Today health effects of general air pollutants have been studied intensively. Exposure to airborne particulate matter has been associated with increases in mortality and hospital admissions due to cardiovascular diseases. These effects have been found in short-term studies, which relate day-to-day variations in air pollution and health and in long-term studies, which have followed cohorts of exposed individuals over time(2,3). Short-term effects of air pollutants have been studied among 38 million persons in eight European cities. An increase of 10 µg/m3 in PM10 was associated with 0.5% (95%CI 0.2-0.8%) increase in hospital admissions for cardiac causes(4). A cohort of approximately 500 000 persons was formed in 1982 and followed for 16 years. Each 10 µg/m3 elevation of fine particulate (PM2.5) was associated with a 6% increase of cardiopulmonary deaths(5). In an intervention study the cardiovascular death rate decreased by 10% in Dublin after the ban of coal sales in 1990, which decreased the average black smoke by 36 µg/m3 in the city(6). Thus effects have been observed at very low levels of exposure and it is unclear whether a threshold concentration exists for particulate matter under which no effects occur(3).

So far very few occupational studies have focused on the relation between air pollutants and IHD and to my knowledge none has investigated dose-response relations between air pollutants and IHD. It is urgent that Hein and her coworkers take this opportunity to investigate the dose- response relationship between chrysotile asbestos exposure and IHD.

References

1. Hein MJ, Stayner LT, Lehman E, Dement JM. Follow-up study of chrysotile textile workers: cohort mortality and exposure-response. Occup Environ Med 2007; 64: 616-625.

2. Brook RD, Franklin B, Cascio W, et al. Air pollution and cardiovascular disease. A statement for healthcare professionals from the expert panel on population and prevention science of the American Heart Association.
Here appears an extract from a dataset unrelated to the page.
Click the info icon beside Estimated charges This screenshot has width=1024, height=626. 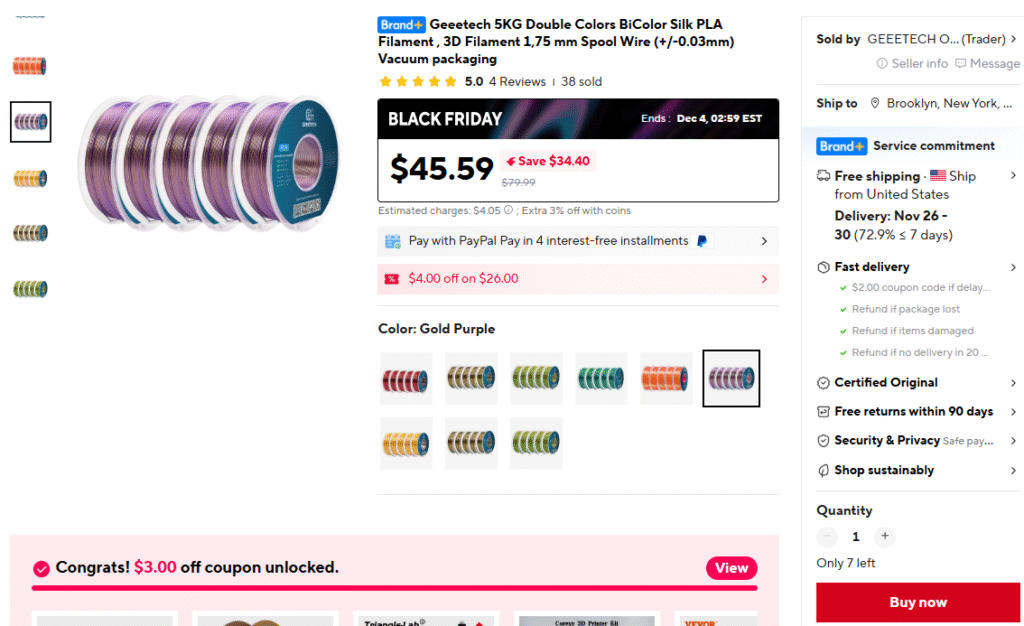tap(509, 211)
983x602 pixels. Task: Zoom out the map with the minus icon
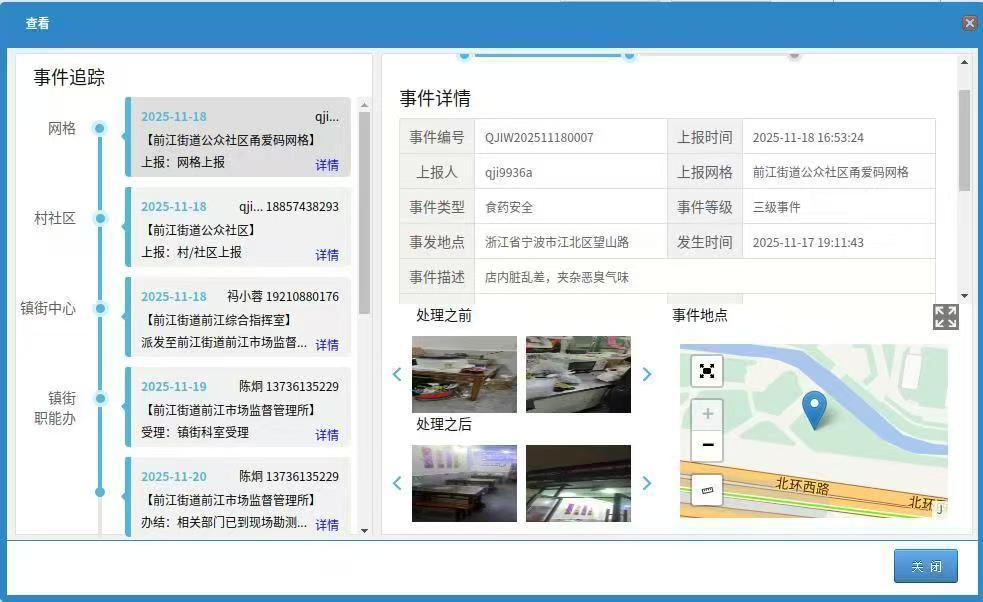[707, 445]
Circulation; 2004; 109: 2655-2671.

3. Brunekreef B, Holgate ST. Air pollution and health. Lancet 2002; 360: 1233-1242.

4. Le Tertre A, Medina S, Samoli E, et al. Short-term effects of particulate air pollution on cardiovascular diseases in eight European cities. J Epidemiol Community Health 2002; 56: 773-779.

5. Pope CA III, Burnett RT, Thun MJ, et al. Lung cancer, cardiopulmonary mortality, and long-term exposure to fine particulate air pollution. JAMA 2002; 287: 1132-1141.

6. Clancy L, Goodman P, Sinclair H, Dockery DW. Effect of air- pollution control on death rates in Dublin, Ireland: an intervention study. Lancet 2002; 360: 1210-1214.